This portrayal of an honest relationship is important to him as a parent of a child with a disability. “It's really important, especially when they're young, to know that it's a possibility that your child(ren) will have relationships that are real relationships and not just one caring for the other.”

The film does not give the disability a front seat, but rather weaves the disability into the story, “normalizing” it. This approach helped the 14-minute short film, which has started its film circuit run in 2023, win the Jury’s Choice and DEAI (Diversity, Equality, Inclusion and Access) awards at the Thomas Edison Film Festival.

Lucy McNulty, the writer, co-director and producer of the women-led crew, said that she was inspired by her own relationship with a friend who has Down syndrome. “Our relationship just like anybody's relationship — it is not always easy,” she said. “There is tension and laughter, and compassion and fighting. And I wanted to put that on screen, something that was really real, really authentic.”

┄┄┄┄┄┄┄┄┄┄┄┄┄┄┄┄┄┄┄┄

▶ What this task involves
According to the passage about the short film, which awards did the film win at the Thomas Edison Film Festival?

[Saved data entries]
┄┄┄┄┄┄┄┄┄┄┄┄┄┄┄┄┄┄┄┄

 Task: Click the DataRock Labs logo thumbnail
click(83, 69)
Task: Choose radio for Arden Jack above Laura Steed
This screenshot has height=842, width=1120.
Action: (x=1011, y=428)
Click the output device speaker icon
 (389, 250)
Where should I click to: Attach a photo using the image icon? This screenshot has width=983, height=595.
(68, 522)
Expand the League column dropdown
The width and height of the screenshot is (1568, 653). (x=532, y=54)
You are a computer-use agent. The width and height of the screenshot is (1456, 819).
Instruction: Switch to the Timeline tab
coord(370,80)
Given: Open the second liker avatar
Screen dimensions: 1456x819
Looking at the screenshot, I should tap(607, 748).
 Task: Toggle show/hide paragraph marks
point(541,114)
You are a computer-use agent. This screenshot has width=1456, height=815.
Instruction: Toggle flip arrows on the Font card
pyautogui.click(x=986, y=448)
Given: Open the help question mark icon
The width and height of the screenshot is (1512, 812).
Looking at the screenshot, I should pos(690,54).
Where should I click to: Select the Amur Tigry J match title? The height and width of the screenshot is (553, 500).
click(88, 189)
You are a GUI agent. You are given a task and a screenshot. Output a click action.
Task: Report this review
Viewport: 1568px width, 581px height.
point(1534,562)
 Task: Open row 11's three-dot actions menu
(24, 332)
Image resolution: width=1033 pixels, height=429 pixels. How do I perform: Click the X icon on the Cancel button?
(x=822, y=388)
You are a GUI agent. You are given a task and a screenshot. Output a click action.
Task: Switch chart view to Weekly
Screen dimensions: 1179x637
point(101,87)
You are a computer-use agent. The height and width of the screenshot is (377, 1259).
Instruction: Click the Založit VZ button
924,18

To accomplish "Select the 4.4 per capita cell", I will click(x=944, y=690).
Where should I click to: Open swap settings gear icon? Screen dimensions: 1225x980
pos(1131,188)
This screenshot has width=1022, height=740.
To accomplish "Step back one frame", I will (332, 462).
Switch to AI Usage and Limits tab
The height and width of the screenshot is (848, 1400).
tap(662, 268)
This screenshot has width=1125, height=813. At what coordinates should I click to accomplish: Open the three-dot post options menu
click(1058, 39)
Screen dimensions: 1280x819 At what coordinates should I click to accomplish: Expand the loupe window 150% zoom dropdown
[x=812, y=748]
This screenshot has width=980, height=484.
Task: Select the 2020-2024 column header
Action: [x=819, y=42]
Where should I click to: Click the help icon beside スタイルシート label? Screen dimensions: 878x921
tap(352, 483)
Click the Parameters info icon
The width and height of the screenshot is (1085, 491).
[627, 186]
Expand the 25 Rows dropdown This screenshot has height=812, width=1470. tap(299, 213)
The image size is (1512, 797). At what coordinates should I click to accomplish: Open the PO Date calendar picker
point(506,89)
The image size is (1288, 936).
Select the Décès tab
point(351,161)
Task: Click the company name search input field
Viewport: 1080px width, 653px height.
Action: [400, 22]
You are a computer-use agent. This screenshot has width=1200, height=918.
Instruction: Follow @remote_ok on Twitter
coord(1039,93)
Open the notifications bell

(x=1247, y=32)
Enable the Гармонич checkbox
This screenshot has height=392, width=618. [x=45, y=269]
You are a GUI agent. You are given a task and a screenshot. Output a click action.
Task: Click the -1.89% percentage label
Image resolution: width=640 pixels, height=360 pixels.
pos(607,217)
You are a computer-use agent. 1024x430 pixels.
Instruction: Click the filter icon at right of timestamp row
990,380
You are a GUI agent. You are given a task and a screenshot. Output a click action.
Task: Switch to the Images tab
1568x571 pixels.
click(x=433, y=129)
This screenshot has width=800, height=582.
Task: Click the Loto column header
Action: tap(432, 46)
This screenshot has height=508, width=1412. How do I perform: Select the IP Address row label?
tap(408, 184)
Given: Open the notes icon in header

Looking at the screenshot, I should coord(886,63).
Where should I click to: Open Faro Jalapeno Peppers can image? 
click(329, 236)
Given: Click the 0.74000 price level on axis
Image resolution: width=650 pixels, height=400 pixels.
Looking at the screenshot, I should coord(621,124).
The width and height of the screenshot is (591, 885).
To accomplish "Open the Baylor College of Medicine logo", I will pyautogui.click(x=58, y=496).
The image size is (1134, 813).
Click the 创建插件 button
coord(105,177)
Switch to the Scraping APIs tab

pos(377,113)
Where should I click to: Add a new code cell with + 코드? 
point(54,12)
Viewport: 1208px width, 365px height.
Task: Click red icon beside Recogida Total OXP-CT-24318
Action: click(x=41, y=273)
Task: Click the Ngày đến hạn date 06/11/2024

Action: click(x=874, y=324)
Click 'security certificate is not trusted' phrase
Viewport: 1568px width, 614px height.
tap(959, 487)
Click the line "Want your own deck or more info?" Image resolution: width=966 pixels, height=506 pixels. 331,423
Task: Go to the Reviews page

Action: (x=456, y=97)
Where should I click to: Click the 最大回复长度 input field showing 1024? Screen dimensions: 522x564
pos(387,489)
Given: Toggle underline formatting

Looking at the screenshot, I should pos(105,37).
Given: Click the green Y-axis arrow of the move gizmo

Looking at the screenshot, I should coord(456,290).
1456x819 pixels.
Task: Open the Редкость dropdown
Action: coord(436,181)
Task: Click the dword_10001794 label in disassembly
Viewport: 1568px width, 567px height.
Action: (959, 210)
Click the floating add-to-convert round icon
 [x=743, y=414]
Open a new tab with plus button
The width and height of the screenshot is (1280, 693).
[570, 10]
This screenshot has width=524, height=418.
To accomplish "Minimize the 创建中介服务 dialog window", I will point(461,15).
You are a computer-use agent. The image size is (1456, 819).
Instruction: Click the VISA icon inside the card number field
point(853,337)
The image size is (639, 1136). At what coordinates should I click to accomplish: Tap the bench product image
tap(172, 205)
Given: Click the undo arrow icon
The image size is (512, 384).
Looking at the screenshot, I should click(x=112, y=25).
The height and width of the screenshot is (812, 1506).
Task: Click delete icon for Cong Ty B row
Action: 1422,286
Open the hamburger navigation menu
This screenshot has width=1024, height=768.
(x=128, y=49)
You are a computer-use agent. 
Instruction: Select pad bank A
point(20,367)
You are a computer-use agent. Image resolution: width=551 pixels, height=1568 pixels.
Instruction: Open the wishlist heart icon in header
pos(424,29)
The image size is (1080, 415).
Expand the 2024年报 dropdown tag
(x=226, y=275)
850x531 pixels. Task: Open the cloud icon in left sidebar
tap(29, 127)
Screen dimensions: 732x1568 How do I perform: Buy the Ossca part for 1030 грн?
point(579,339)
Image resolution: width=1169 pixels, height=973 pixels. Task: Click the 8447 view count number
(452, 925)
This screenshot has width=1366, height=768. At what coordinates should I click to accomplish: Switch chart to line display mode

┄┄┄┄┄┄┄┄┄┄┄┄┄┄┄┄┄┄┄┄

▶ Answer to this task
The Jury's Choice and DEAI (Diversity, Equality, Inclusion and Access) awards.